Rows on where the targets appear

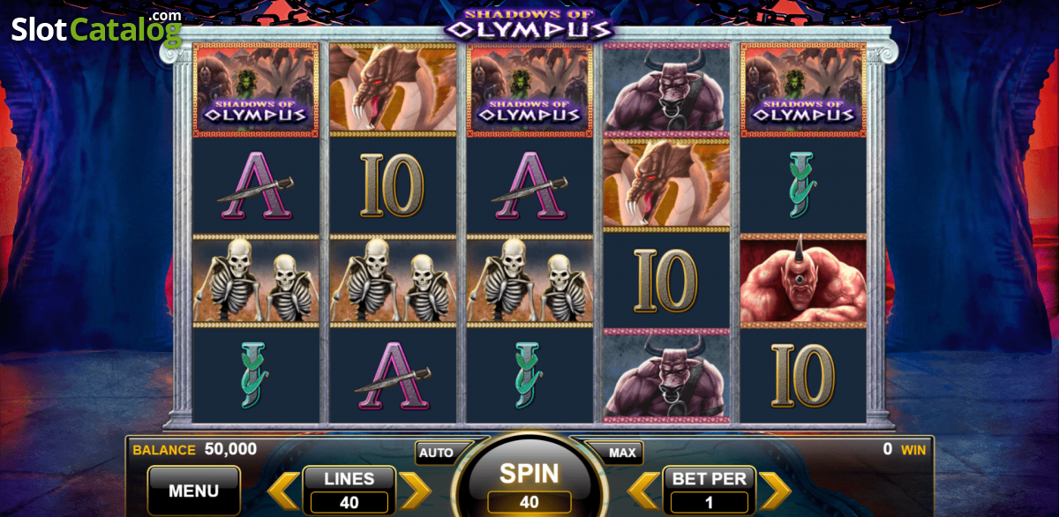This screenshot has height=517, width=1059.
Task: Increase lines with the right yellow arrow
Action: [414, 491]
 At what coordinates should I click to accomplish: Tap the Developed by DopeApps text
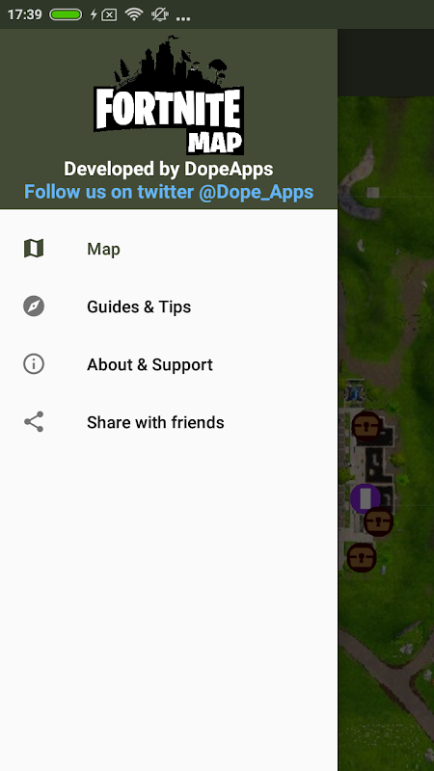click(x=168, y=169)
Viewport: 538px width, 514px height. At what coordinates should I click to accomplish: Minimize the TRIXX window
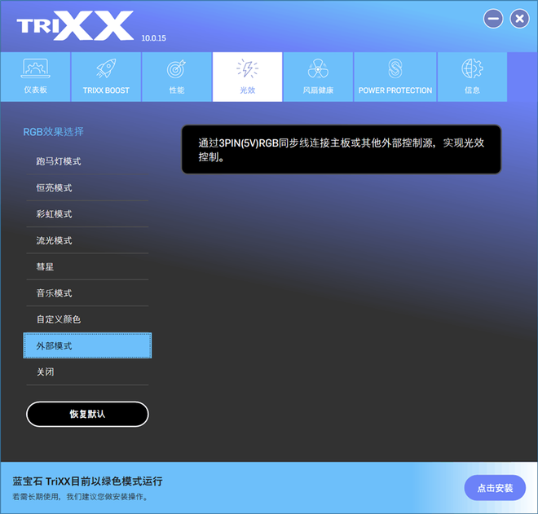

TASK REQUIREMENTS
Reproduce verbatim the lines above, from the one containing "At what coordinates should I click to accomplish: Tap" down to the end of the lines, with both ends included. Leave the pictures out of your answer.

EXPECTED OUTPUT
 At what coordinates should I click to accomplish: Tap the Developed by DopeApps text
click(x=168, y=169)
Viewport: 538px width, 514px height. At what coordinates should I click to accomplish: Minimize the TRIXX window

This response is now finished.